In my sleep I move, unlike in the waking world. There are places I can go, places I can’t. There are more locked doors and walled off corridors than I remember there once being. I’m restless… and this space seems to be dark now more often than not.
There’s someone standing there, and for a moment my heart leaps that it’s Hajime but he’s too short –
And then the figure laughs, and a chill runs down my spine. I know that laugh, it’s a laugh I associate with the sound of crunching bones. -My- bones, specifically.
The imposter steps into what passes for light here and his appearance – he’s wearing a crudely drawn paper mask of what his face once looked like – a cruel parody of Souji’s – and what must be a wig, given the unnaturally vibrant color and that it looks askew.
“Oh ho, who do we have here?” I can’t see his grin so much as hear it. “How healthy you look – what sort of magic did you use to fix what I did? Even that ugly hair of yours is growing back, not that it -helps-.” He laughs again, but then suddenly stops.
“Mine never grew back, not after that man burnt me the first time, and especially not this time. All my magic, and nothing, nothing fixed…” His tone has gone from light to grimly muttering in an instant. “I was a -very- beautiful man, why he had to go and ruin it all… not once but twice.. that bastard…”
He flips again, almost as if remembering that I’m here. “Quiet one, aren’t you?”
I find my voice. “Where is this place?”
“Oh, you -are- dumb,” he laughs. “Going off wandering in all sorts of dangerous places. Looking for your lost love, I suppose?” Laughter again. “He’s not here. This is just where he throws away things – people, objects, whatever… it comes here. People move on, I guess, but I’m a bit magical so I’ve stayed behind – unlike Asato. She faded right away!” In a grumble, he asks, “why are people in such a hurry to go to the afterlife?”
He continues. “Nobody stays so it’s not much fun here. There was a headless guy who was here for a -while- but he disappeared.” The imposter shrugs. “Boring, can’t even talk. Tried to attack me, but it’s not hard to parry a man who can’t even see.”

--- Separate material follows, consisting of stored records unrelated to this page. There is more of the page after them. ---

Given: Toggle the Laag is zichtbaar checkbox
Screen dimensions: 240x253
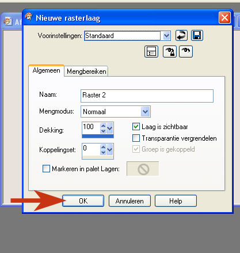Looking at the screenshot, I should pos(136,127).
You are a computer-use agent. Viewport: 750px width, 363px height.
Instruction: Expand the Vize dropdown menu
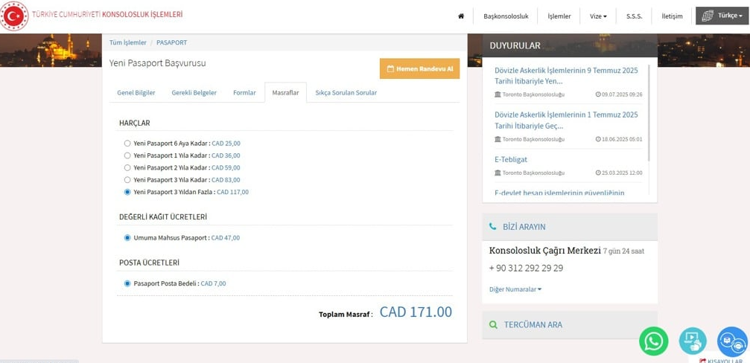[598, 16]
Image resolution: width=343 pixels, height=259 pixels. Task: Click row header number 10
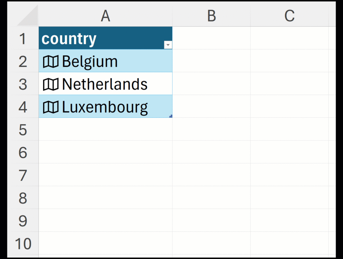(23, 244)
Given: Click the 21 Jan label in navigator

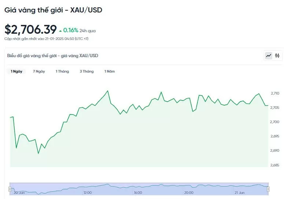Looking at the screenshot, I should [239, 192].
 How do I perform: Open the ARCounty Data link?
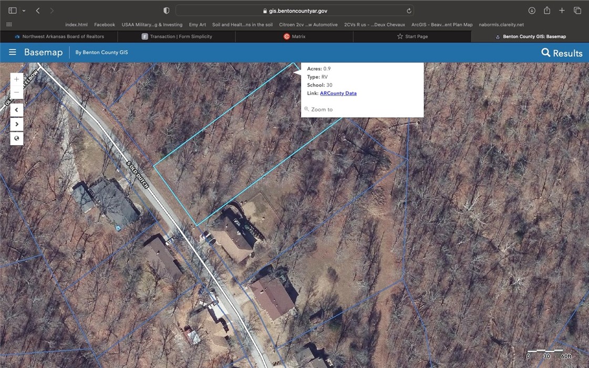point(338,93)
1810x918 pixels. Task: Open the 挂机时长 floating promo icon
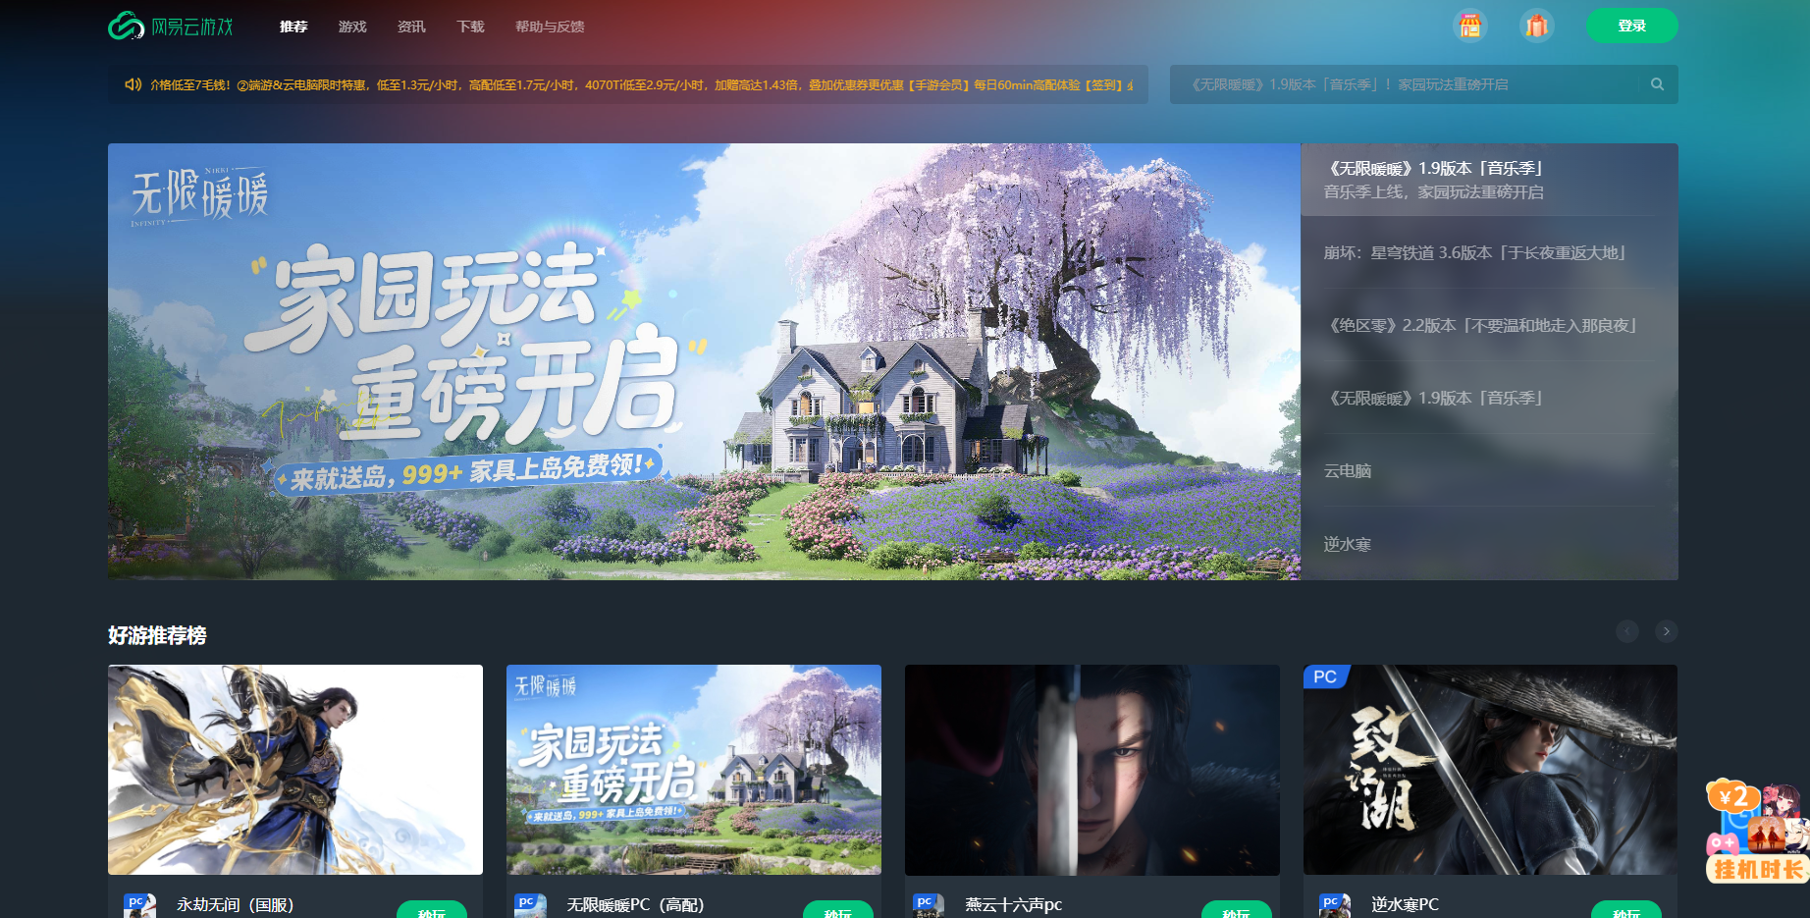tap(1757, 833)
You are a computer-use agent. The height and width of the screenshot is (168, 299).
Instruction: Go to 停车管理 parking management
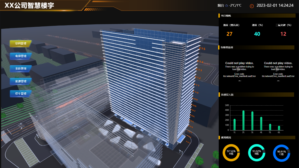click(x=20, y=94)
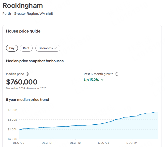This screenshot has width=165, height=147.
Task: Click the Rockingham suburb heading
Action: pyautogui.click(x=23, y=6)
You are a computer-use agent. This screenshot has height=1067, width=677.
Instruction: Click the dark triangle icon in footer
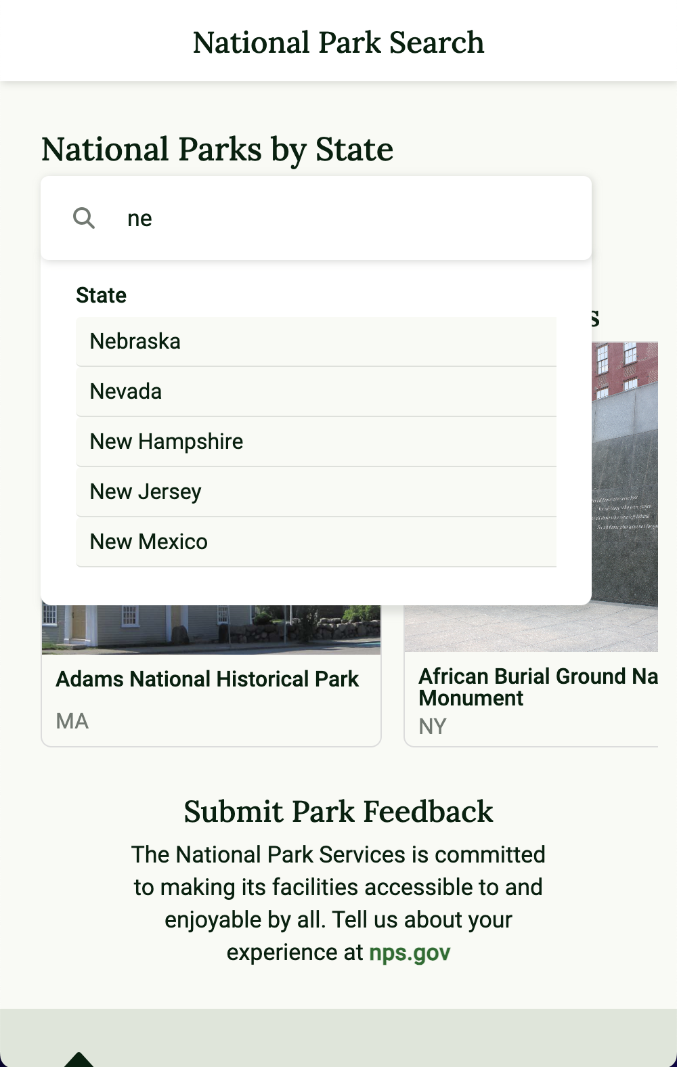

“However, what does stay is… oh, treasure. Lookie!” He pulls a bag from his kimono and it’s hard to see in the dim light what all is there.
But then I see his hands moving, and a glimmer in the dim light. His hands are covered in gloves, but he’s now wearing two rings – neither sliding down all the way thanks to the gloves – but I know those rings right away. Then he pulls out a chain, and there’s a watch.
“Give those back!” I yell at him, in the darkness. “Those aren’t yours!”
“Ah ha ha, finders keepers, Mibu Girl,” he tuts, admiring the gold. “They’re not fancy or that nice but oooh, the -weight- of -feelings- on these. Passion, love, jealousy, disappointment… It’s… delicious.” His voice goes into a purr. “Enough magic to give me power for so many years.”
He then pulls out a scrap of paper and I realize it was one of my pictures, an intimate one. “Ewww,” he says, with a dramatic shudder. “Simply disgusting. Disgraceful, for a Japanese woman to be so… Really. But, again, magic -” it seems to float in the air, and he makes a movement and the picture starts to burn, the image of my naked body and loving expression licked by flames. “Even this disgusting thing will keep me warm for -years-.”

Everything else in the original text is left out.